I've debated for many years about whether I should or shouldn't publish my views on the fourth of July. Some misguided souls will misinterpret these thoughts as being unpatriotic. But they are not. It's only through time and the free exchange of ideas that understanding can properly manifest itself between different peoples and cultures. And now with the 21st century nearing I have a strong desire to get this so-called "holiday celebration" off of my chest.

Before I go into my denunciations of the fourth of July, allow be to go back in time to July 4, 1776 when the Declaration of Independence was signed and sent to England. It would be stupid of me if I talked about the fourth of July without quoting liberally from it texts.

Reading the texts of these great men is the only way to understanding them. The signers of the Declaration declared that "All men are created equal. That they are endowed by their creator with certain unalienable rights. That among these are life, liberty and the pursuit of happiness.

That whenever any form of Government becomes destructive of these ends, it is the right of the people to alter or abolish it, and to institute a new government. The history of the present King of Great Britain is a history of repeated injuries and usurpation's all having in direct object the establishment of an absolute Tyranny over these States. He has made judges dependent on his will alone. For imposing taxes on us without our consent. Depriving us of the benefits of trial by jury.

We, therfore declare, that these United Colonies are, and of right ought to be free and Independent states.
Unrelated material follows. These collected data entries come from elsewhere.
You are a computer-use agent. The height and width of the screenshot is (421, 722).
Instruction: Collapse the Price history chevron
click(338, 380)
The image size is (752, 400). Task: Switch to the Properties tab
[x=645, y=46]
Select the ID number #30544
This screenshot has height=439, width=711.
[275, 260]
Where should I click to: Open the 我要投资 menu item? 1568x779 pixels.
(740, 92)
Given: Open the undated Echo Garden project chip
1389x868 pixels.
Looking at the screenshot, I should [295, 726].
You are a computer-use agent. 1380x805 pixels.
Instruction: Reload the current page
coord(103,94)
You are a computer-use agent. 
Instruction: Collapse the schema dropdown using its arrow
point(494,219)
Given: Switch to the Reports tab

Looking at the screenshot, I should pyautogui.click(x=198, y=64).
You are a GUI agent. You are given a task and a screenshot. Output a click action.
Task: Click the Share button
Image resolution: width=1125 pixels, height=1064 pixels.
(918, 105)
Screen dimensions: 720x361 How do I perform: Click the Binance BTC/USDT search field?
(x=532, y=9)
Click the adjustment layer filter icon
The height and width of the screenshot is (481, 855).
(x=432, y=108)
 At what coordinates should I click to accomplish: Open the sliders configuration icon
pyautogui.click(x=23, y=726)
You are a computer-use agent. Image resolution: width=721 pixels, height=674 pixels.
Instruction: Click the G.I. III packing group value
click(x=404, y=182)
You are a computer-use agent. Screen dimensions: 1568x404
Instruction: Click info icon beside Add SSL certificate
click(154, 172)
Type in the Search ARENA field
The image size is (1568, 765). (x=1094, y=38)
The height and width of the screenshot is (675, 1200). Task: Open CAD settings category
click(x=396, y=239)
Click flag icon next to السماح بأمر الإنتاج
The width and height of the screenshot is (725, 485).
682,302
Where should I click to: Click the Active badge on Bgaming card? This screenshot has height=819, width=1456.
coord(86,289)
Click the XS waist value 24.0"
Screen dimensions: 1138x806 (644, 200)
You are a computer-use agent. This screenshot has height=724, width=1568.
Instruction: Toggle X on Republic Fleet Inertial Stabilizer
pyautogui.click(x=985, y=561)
That they are absolved from all allegiance to the British crown." In a nut shell that was what the declaration of Independence was all about in their words. But other scholars assert that the war of the American Revolution (along with the Civil War) really began in rivalry over the African slave-trade.

The Americans did not rebel principally because of taxes, but from the arrogance and conceit bred into them from slavery of the Blacks. Many people do not know in the original draft there was a paragraph that Thomas Jefferson intended to include in the list of grievances against the king. The deleted paragraph read:

"He has waged cruel war against human nature itself, violating its most sacred rights of life and liberty in the person of a distant people (African people), who never offended him; captivating and caring them into slavery in another hemisphere to incur miserable death in their transportation."

This paragraph was omitted in the final document because they thought that the words would contaminate the glorious fabric of American liberty and government and those same words would of been not only an indictment against King George but also the "founding Fathers" themselves too. I know that these argument will bring about much controversy, but now let us continue and go back in time again six years earlier to an event in 1770 that led up to the amazing document written in 1776.

It's ironic to me that it was the action of the fugitive slave, Crispus Attucks that was the spark that ignited the Revolutionary war. The people of Boston were under economic and police oppression by King George III of England. There were soldiers everywhere. The economic torture started with a Sugar Act tax. Then came the Currency Act, forbidding them from printing their own paper money. Next, the Mutiny act, requiring them to provide for British troops stationed among them.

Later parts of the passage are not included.